Given entries:
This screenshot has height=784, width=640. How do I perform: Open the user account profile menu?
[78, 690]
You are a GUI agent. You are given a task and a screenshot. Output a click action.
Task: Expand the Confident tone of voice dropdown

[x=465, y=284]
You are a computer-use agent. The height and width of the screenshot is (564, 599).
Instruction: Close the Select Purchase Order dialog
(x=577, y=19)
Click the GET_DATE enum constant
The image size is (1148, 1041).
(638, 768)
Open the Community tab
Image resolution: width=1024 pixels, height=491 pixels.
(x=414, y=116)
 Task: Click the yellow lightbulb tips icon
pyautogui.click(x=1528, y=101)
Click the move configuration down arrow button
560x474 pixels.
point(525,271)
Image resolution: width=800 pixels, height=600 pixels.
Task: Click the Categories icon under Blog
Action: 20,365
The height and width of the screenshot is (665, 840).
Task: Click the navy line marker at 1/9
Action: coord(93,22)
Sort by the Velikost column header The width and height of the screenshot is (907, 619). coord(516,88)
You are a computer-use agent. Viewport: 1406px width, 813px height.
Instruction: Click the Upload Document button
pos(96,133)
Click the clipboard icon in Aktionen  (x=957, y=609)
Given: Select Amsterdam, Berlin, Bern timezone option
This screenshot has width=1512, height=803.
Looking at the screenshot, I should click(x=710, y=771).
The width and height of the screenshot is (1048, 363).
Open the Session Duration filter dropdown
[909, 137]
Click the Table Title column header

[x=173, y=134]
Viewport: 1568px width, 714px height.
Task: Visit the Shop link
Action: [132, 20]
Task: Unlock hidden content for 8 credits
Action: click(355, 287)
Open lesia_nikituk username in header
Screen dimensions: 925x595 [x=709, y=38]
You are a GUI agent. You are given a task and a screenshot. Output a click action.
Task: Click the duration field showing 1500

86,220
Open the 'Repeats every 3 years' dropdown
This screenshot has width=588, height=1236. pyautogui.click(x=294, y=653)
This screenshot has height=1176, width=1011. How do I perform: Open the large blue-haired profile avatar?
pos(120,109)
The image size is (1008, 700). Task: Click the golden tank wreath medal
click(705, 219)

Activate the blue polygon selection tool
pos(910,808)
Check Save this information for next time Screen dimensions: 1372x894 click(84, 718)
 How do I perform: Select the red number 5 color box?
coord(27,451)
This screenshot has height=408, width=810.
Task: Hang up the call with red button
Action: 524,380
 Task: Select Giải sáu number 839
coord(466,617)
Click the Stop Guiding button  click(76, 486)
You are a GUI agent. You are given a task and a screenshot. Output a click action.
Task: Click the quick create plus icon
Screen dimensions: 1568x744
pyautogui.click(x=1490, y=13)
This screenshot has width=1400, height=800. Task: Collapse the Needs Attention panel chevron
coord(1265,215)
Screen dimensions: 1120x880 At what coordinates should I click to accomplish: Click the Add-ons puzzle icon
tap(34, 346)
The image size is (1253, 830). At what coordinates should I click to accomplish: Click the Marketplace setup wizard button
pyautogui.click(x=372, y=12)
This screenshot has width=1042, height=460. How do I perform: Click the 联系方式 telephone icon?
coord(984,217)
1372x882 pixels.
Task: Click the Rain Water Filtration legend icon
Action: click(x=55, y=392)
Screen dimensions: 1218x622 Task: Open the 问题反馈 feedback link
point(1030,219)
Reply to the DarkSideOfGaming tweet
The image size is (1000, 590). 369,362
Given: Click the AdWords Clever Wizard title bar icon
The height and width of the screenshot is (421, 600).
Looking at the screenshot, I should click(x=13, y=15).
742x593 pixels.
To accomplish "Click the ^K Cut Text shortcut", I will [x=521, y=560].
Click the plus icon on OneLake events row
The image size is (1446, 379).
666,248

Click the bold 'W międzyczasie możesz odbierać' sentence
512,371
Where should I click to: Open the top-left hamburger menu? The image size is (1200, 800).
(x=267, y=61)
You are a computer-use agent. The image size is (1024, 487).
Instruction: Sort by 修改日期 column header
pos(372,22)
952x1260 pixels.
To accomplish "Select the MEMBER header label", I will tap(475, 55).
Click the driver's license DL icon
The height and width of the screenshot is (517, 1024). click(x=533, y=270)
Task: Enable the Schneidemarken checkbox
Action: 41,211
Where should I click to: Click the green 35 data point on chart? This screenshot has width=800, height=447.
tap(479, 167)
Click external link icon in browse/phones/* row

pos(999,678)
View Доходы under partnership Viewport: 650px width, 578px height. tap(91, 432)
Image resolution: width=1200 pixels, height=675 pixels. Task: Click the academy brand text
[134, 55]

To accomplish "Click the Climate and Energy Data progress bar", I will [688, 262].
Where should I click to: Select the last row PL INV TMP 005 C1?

Problem details: Work out how many lines in the material above hold the string "will", and reply with the number only.

Response area: 3